◆ ASSIGNED TASK ◆
For the listing below, how many lines contain the word "settings"? Answer with only that figure.

···

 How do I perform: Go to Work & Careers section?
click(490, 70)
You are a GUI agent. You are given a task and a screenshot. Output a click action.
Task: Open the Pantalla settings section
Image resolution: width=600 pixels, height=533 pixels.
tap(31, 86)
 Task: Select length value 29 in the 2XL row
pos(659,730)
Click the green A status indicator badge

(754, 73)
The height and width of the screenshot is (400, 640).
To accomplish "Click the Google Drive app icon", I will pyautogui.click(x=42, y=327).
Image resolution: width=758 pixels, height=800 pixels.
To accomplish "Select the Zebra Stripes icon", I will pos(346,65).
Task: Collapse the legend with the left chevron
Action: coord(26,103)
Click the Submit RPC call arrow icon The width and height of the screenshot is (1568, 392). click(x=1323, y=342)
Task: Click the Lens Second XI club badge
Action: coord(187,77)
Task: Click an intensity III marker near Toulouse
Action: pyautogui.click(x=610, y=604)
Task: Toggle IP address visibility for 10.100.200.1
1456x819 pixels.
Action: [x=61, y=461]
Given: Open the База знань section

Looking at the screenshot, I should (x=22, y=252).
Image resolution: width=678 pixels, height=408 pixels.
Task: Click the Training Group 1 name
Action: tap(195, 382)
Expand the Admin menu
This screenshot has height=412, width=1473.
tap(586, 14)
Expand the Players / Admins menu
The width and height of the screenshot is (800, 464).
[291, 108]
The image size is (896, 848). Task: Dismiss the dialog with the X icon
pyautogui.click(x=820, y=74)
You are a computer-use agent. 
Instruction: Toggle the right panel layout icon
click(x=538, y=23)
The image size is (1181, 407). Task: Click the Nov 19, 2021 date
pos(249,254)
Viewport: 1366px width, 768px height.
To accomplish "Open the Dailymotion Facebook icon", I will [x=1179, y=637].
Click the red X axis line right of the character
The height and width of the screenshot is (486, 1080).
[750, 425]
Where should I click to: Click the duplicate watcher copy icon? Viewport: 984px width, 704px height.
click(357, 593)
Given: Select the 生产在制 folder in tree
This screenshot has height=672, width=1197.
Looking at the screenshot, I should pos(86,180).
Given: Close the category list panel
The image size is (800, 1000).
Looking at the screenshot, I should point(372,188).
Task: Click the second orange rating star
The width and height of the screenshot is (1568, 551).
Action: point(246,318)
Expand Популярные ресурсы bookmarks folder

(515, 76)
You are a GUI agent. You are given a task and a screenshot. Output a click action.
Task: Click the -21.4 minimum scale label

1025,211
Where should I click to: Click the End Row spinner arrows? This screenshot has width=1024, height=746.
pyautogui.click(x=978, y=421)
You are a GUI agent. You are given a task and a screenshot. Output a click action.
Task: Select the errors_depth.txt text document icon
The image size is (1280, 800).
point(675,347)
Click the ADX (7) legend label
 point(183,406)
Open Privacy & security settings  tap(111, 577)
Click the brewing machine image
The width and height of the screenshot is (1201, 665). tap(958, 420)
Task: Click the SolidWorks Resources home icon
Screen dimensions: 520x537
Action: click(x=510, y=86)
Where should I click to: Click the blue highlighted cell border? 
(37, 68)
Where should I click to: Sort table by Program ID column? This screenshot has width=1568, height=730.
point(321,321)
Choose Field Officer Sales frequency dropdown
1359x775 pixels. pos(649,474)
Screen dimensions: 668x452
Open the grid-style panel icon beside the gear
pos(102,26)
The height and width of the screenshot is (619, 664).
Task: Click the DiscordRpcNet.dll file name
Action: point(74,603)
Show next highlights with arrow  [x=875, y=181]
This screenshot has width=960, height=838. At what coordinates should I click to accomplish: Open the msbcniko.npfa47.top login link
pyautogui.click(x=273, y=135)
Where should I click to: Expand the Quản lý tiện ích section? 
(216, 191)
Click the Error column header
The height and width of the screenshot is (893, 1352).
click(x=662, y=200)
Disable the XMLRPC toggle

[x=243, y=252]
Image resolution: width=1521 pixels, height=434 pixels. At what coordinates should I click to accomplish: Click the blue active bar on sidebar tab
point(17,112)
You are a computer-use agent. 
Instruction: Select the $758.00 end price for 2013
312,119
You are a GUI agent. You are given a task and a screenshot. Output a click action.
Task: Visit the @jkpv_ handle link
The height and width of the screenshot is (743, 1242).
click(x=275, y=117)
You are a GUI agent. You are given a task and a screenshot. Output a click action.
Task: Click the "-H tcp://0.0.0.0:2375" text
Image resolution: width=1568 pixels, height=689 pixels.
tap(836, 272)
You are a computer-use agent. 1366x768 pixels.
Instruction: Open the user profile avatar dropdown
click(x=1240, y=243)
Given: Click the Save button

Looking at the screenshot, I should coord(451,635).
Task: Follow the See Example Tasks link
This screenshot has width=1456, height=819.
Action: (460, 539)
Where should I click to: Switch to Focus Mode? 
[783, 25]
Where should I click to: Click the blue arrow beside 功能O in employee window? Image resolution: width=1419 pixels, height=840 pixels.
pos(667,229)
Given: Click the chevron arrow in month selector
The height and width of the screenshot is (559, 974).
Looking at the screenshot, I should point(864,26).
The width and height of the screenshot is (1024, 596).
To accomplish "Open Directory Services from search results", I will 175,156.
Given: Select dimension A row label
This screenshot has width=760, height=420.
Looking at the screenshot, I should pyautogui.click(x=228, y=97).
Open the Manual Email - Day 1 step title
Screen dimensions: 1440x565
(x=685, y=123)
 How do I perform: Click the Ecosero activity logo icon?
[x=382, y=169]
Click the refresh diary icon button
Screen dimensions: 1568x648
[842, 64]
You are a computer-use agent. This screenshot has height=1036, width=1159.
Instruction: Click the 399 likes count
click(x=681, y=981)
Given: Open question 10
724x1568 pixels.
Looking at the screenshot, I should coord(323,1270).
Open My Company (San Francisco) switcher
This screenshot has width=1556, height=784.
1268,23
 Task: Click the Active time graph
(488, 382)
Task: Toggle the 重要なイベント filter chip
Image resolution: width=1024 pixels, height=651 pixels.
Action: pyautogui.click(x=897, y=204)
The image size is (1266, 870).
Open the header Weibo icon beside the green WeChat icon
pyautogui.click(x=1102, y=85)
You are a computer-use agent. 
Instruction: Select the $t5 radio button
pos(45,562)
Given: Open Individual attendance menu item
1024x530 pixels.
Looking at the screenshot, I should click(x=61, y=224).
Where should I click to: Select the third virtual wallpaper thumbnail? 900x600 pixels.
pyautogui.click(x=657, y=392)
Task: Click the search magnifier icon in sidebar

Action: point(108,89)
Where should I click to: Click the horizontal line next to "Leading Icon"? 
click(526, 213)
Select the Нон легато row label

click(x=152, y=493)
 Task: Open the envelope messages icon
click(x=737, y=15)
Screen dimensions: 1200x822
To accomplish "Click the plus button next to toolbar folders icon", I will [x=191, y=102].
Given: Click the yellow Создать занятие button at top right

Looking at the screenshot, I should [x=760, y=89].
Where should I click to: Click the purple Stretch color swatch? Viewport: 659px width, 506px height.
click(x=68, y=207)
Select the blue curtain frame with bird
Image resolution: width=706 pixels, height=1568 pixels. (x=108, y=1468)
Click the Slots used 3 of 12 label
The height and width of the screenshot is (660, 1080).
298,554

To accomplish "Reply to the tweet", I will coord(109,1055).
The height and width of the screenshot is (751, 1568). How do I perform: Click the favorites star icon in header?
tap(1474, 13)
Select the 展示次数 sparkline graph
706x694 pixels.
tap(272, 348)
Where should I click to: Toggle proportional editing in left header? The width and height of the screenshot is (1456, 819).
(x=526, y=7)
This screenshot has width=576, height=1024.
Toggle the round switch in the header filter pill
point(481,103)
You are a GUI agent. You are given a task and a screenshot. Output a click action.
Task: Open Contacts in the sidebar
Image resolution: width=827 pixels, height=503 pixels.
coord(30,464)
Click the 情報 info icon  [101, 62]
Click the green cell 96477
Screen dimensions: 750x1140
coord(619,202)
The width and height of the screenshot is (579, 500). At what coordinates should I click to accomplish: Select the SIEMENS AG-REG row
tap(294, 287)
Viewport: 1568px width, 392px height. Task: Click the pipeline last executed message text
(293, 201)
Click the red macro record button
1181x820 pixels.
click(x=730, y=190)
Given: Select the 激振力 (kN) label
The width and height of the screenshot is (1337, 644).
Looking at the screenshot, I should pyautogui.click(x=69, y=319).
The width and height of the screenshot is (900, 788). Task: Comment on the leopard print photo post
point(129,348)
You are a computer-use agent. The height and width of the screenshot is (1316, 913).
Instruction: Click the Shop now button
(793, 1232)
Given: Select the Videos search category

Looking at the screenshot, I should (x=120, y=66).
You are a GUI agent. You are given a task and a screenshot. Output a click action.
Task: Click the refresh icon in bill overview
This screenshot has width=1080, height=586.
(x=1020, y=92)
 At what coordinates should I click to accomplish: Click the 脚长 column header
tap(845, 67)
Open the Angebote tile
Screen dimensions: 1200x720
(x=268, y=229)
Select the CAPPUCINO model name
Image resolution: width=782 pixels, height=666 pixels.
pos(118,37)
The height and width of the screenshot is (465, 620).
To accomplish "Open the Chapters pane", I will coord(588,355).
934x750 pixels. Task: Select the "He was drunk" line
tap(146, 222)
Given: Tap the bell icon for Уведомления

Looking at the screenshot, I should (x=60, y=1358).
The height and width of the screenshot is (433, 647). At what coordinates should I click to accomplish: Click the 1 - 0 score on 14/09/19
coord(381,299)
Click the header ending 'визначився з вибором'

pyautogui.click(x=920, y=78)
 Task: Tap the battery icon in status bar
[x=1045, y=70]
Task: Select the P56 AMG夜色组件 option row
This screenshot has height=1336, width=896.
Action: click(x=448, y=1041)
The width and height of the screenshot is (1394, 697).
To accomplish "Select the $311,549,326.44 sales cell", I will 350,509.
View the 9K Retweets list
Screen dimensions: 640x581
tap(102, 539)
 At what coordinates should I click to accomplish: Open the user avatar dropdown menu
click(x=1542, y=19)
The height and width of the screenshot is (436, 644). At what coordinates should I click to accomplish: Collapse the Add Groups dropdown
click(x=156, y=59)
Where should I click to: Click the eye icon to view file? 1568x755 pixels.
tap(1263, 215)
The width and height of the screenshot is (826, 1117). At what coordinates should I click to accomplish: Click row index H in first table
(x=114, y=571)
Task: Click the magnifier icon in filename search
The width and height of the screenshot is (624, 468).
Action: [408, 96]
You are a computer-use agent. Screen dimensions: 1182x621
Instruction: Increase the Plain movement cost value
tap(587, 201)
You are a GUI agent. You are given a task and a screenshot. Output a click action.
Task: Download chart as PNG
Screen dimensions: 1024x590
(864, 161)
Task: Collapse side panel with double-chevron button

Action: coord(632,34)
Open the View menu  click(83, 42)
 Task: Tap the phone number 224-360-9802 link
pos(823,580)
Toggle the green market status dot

···

◆ ANSWER SPACE ◆
2